Design a URL shortener
Walk through a complete URL shortener design, from a single write path to a globally distributed system serving 1M redirects per second across 1B stored links in under 100ms.
What is a URL shortener?
A URL shortener converts a long URL into a short, shareable code. Visit tinyurl.com/3yk5m9f and you land on a product page with a 200-character URL. The interesting engineering problems are not the conversion itself; they are generating billions of globally unique codes without collisions, serving redirects in under 100ms at 1M requests per second, and surviving a read workload that dwarfs writes by a factor of 1,000.
Functional Requirements
Core Requirements
- Users can submit a long URL and receive a shortened version.
- Optionally, users can specify a custom alias for the short URL.
- Optionally, users can set an expiration date on the short URL.
- Visiting a short URL redirects the user to the original long URL.
Below the Line (out of scope)
- User authentication and account management
- Click analytics and geographic tracking
- Spam and malicious URL detection
- QR code generation
The hardest part in scope: Generating unique short codes at scale. We need globally unique 6-8 character codes at approximately 1,160 writes per second without collision probability or retry overhead. We will dedicate a full deep dive to it.
User authentication is below the line because it does not change the write or redirect paths we are designing. To add it, I would associate each shortened URL with a user_id from a session token and expose a GET /users/{id}/urls endpoint for managing a user's links.
Click analytics is below the line because it introduces a separate write path and storage tier. To add it, I would emit a click event to a Kafka topic on every redirect and process it asynchronously into a time-series database. That pipeline sits beside the main system rather than inside it.

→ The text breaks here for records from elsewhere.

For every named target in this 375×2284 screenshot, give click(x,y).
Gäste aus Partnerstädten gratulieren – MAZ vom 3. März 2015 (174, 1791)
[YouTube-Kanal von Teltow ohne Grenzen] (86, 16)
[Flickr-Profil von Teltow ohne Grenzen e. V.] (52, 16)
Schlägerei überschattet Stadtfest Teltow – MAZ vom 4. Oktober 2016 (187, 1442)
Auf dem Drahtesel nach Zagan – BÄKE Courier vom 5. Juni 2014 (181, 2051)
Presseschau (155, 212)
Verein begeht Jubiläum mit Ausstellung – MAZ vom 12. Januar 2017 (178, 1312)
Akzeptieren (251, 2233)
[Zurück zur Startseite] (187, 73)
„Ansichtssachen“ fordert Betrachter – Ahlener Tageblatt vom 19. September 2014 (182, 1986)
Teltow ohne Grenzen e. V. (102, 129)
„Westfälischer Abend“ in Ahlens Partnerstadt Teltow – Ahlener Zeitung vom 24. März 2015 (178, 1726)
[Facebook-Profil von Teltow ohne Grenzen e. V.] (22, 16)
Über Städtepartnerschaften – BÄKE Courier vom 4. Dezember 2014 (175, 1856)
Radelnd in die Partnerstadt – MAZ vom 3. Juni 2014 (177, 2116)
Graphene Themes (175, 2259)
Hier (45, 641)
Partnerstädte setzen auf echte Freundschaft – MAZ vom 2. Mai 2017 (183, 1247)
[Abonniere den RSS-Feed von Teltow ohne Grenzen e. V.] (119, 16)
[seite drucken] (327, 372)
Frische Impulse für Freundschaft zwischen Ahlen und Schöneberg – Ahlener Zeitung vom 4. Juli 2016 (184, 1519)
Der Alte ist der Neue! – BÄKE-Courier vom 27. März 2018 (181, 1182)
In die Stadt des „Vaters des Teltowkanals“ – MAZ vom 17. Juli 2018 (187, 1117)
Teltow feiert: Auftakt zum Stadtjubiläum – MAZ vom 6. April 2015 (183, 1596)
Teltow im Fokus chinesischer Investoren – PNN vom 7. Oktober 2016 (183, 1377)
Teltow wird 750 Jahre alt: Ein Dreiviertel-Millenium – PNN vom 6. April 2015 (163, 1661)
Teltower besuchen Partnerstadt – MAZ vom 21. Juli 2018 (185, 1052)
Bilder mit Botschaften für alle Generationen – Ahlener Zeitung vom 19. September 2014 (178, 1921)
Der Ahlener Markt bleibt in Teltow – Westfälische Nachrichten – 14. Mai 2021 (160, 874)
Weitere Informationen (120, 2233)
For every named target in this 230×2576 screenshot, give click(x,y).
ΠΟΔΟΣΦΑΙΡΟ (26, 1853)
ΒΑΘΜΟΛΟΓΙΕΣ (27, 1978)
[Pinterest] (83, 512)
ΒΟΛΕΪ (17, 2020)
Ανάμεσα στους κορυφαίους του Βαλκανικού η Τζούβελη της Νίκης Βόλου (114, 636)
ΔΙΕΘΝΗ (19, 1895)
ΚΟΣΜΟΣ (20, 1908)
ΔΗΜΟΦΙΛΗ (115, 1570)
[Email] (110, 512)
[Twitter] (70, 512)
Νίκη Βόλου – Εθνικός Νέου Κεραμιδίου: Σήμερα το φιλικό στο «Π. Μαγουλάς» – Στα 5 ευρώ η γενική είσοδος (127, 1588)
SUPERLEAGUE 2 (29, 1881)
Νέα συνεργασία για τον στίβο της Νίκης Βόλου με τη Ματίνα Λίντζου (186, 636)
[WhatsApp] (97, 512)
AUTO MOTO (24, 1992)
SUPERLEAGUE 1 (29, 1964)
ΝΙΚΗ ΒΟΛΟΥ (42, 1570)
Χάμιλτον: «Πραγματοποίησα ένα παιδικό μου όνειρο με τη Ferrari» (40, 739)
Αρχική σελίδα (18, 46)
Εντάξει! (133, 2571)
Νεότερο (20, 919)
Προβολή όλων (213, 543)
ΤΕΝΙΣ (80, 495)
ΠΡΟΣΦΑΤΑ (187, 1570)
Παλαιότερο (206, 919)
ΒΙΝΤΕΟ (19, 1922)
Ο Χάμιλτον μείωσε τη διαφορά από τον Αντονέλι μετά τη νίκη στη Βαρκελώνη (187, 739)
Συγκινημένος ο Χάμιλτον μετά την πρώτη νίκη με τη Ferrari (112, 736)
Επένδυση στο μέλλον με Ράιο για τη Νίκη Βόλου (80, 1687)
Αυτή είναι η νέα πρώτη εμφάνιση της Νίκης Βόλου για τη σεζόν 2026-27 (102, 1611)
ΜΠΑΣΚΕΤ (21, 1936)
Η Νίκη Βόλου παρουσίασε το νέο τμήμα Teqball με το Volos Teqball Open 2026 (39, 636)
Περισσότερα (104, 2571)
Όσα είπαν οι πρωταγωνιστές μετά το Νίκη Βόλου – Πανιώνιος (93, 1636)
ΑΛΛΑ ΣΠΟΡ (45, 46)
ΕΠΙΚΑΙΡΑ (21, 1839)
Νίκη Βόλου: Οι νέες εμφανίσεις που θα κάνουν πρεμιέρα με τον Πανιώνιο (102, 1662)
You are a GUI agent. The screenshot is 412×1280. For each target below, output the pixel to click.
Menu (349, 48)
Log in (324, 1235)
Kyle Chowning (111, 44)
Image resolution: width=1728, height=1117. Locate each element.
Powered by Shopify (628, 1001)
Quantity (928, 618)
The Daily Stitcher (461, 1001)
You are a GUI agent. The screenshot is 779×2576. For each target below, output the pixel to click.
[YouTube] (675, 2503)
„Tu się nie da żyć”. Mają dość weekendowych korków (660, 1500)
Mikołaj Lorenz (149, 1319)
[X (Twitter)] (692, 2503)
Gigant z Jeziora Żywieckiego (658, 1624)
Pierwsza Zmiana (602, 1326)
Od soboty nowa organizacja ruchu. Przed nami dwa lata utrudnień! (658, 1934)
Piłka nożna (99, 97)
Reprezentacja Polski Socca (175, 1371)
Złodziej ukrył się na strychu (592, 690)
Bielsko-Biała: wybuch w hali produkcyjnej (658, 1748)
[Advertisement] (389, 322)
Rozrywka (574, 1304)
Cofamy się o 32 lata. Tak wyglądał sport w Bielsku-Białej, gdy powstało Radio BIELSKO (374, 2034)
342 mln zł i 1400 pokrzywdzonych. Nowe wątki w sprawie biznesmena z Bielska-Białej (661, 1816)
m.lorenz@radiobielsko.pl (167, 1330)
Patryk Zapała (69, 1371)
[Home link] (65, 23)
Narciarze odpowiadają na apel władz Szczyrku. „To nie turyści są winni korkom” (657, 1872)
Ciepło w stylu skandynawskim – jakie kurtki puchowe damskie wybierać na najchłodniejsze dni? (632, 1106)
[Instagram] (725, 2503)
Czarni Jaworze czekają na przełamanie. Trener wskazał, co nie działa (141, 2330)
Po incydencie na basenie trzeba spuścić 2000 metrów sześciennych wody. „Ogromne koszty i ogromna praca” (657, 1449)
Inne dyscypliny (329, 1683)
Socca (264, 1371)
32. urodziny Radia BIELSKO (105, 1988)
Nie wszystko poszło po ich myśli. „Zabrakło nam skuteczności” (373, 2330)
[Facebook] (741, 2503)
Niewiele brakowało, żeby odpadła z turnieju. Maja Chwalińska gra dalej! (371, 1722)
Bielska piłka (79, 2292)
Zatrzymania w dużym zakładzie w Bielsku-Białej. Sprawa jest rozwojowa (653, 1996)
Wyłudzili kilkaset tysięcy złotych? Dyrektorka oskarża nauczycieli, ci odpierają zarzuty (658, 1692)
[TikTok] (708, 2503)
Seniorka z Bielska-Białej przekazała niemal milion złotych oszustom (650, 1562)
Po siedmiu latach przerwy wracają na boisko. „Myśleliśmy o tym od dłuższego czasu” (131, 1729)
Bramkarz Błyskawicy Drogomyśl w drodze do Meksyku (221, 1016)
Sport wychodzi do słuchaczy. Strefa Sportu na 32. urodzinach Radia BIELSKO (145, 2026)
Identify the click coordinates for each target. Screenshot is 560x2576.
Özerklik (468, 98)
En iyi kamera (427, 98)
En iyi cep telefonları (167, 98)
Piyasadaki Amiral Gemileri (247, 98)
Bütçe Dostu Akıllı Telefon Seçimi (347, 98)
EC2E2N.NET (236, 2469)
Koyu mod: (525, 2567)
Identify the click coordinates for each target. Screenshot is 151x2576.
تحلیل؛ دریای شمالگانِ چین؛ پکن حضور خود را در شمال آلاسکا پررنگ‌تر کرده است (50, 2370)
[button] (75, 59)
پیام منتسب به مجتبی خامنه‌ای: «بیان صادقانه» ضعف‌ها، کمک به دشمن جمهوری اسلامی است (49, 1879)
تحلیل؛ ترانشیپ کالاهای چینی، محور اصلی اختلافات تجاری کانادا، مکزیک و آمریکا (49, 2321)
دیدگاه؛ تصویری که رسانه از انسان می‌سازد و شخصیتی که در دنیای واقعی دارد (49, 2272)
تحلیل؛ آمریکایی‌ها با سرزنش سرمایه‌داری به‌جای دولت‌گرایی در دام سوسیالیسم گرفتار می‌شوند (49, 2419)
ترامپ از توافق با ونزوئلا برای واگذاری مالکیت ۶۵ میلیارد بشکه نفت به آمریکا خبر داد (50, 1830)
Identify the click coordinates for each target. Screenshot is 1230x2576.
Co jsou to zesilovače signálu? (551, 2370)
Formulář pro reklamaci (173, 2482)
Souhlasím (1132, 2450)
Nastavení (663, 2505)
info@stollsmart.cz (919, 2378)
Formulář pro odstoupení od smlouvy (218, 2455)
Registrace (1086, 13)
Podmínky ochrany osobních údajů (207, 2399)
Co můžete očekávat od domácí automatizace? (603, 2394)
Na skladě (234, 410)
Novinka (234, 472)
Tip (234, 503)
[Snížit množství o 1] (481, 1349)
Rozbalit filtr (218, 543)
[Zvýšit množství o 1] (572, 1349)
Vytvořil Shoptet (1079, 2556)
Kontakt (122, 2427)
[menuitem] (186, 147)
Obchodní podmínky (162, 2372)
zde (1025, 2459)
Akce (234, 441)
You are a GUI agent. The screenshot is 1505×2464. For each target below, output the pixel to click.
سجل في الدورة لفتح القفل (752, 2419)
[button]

Spam detection is below the line because it requires an ML-backed classification model. To add it, I would run a synchronous check against a URL reputation service before inserting and queue suspicious URLs for async review.
QR code generation is below the line because it is stateless and does not interact with the core URL mapping. To add it, I would generate the QR code on demand from the short URL without storing anything new.
Non-Functional Requirements
Core Requirements
- Uniqueness: Each short code maps to exactly one long URL, globally. No collisions permitted.
- Availability: 99.99% uptime. Availability over consistency for redirects (a stale cache hit is better than a 500 timeout).
- Latency: Redirect completes in under 100ms p99. Short URL creation can tolerate up to 500ms.
- Scale: 1B total stored URLs, 100M DAU. Write rate peaks at approximately 1,160 new URLs per second. Read rate peaks at approximately 1.16M redirects per second.
Below the Line
- Sub-10ms redirect latency via CDN edge caching
- Real-time click analytics consistency
Read/write ratio: For every 1 new URL created, expect roughly 1,000 redirects. This 1000:1 skew is the single most important number in this design. It determines the caching strategy, the service split, and the database tier. Nearly every architectural decision in this article traces back to it.
Under 100ms redirect latency means a direct database lookup on every request is not viable (a single DB round-trip adds 10-50ms before accounting for query time). The 99.99% availability target means a single database node is not acceptable for the read path.
Core Entities
- ShortURL: The core mapping from a short code to a long URL. Carries the short code, original URL, optional custom alias, optional expiration timestamp, and a creation timestamp.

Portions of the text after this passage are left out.